▶ **WORK INSTRUCTION**
Could you transcribe the material below exactly, without leaving out a single line?

▶ **GIVEN RECORDS**

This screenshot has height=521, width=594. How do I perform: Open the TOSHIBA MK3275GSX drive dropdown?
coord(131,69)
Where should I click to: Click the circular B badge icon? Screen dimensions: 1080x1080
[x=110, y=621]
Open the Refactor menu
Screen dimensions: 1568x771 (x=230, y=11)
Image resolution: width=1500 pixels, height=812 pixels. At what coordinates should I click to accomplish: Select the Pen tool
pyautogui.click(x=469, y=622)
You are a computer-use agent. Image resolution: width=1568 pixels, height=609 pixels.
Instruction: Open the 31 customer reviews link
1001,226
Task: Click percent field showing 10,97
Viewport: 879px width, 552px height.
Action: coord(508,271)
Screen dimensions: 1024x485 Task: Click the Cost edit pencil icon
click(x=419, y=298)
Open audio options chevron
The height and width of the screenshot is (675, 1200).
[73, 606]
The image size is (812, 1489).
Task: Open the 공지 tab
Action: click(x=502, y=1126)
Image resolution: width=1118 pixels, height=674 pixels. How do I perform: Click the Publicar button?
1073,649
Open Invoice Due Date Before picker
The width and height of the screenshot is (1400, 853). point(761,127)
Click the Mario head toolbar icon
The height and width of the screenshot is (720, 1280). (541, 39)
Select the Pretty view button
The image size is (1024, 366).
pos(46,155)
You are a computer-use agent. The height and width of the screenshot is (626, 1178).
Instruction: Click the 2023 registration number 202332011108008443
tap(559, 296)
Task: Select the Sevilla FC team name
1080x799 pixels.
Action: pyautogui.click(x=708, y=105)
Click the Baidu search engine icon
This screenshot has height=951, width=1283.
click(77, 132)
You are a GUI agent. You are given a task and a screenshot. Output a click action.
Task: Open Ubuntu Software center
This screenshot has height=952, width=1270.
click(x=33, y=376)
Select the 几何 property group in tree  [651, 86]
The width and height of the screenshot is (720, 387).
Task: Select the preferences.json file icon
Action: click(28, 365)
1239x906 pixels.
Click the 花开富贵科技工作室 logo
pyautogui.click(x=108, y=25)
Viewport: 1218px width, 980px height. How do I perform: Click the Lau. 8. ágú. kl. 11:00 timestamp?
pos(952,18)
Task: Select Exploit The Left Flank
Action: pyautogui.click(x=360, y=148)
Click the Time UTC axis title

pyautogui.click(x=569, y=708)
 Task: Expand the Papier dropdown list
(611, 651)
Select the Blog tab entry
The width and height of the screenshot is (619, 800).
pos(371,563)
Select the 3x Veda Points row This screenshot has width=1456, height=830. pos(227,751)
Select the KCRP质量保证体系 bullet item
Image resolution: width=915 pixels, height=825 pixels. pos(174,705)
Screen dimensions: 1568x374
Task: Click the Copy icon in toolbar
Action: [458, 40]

▶ **SOLUTION TO THIS EXERCISE**
This screenshot has height=521, width=594. How do I perform: Open the TOSHIBA MK3275GSX drive dropdown?
coord(131,69)
Where should I click to: Click the circular B badge icon? Screen dimensions: 1080x1080
[x=110, y=621]
Open the Refactor menu
Screen dimensions: 1568x771 (x=230, y=11)
Image resolution: width=1500 pixels, height=812 pixels. At what coordinates should I click to accomplish: Select the Pen tool
pyautogui.click(x=469, y=622)
You are a computer-use agent. Image resolution: width=1568 pixels, height=609 pixels.
Instruction: Open the 31 customer reviews link
1001,226
Task: Click percent field showing 10,97
Viewport: 879px width, 552px height.
Action: coord(508,271)
Screen dimensions: 1024x485 Task: Click the Cost edit pencil icon
click(x=419, y=298)
Open audio options chevron
The height and width of the screenshot is (675, 1200).
[73, 606]
The image size is (812, 1489).
Task: Open the 공지 tab
Action: click(x=502, y=1126)
Image resolution: width=1118 pixels, height=674 pixels. How do I perform: Click the Publicar button?
1073,649
Open Invoice Due Date Before picker
The width and height of the screenshot is (1400, 853). point(761,127)
Click the Mario head toolbar icon
The height and width of the screenshot is (720, 1280). (541, 39)
Select the Pretty view button
The image size is (1024, 366).
pos(46,155)
You are a computer-use agent. The height and width of the screenshot is (626, 1178).
Instruction: Click the 2023 registration number 202332011108008443
tap(559, 296)
Task: Select the Sevilla FC team name
1080x799 pixels.
Action: pyautogui.click(x=708, y=105)
Click the Baidu search engine icon
This screenshot has height=951, width=1283.
click(77, 132)
You are a GUI agent. You are given a task and a screenshot. Output a click action.
Task: Open Ubuntu Software center
This screenshot has height=952, width=1270.
click(x=33, y=376)
Select the 几何 property group in tree  [651, 86]
The width and height of the screenshot is (720, 387).
Task: Select the preferences.json file icon
Action: click(28, 365)
1239x906 pixels.
Click the 花开富贵科技工作室 logo
pyautogui.click(x=108, y=25)
Viewport: 1218px width, 980px height. How do I perform: Click the Lau. 8. ágú. kl. 11:00 timestamp?
pos(952,18)
Task: Select Exploit The Left Flank
Action: pyautogui.click(x=360, y=148)
Click the Time UTC axis title

pyautogui.click(x=569, y=708)
 Task: Expand the Papier dropdown list
(611, 651)
Select the Blog tab entry
The width and height of the screenshot is (619, 800).
pos(371,563)
Select the 3x Veda Points row This screenshot has width=1456, height=830. pos(227,751)
Select the KCRP质量保证体系 bullet item
Image resolution: width=915 pixels, height=825 pixels. pos(174,705)
Screen dimensions: 1568x374
Task: Click the Copy icon in toolbar
Action: [458, 40]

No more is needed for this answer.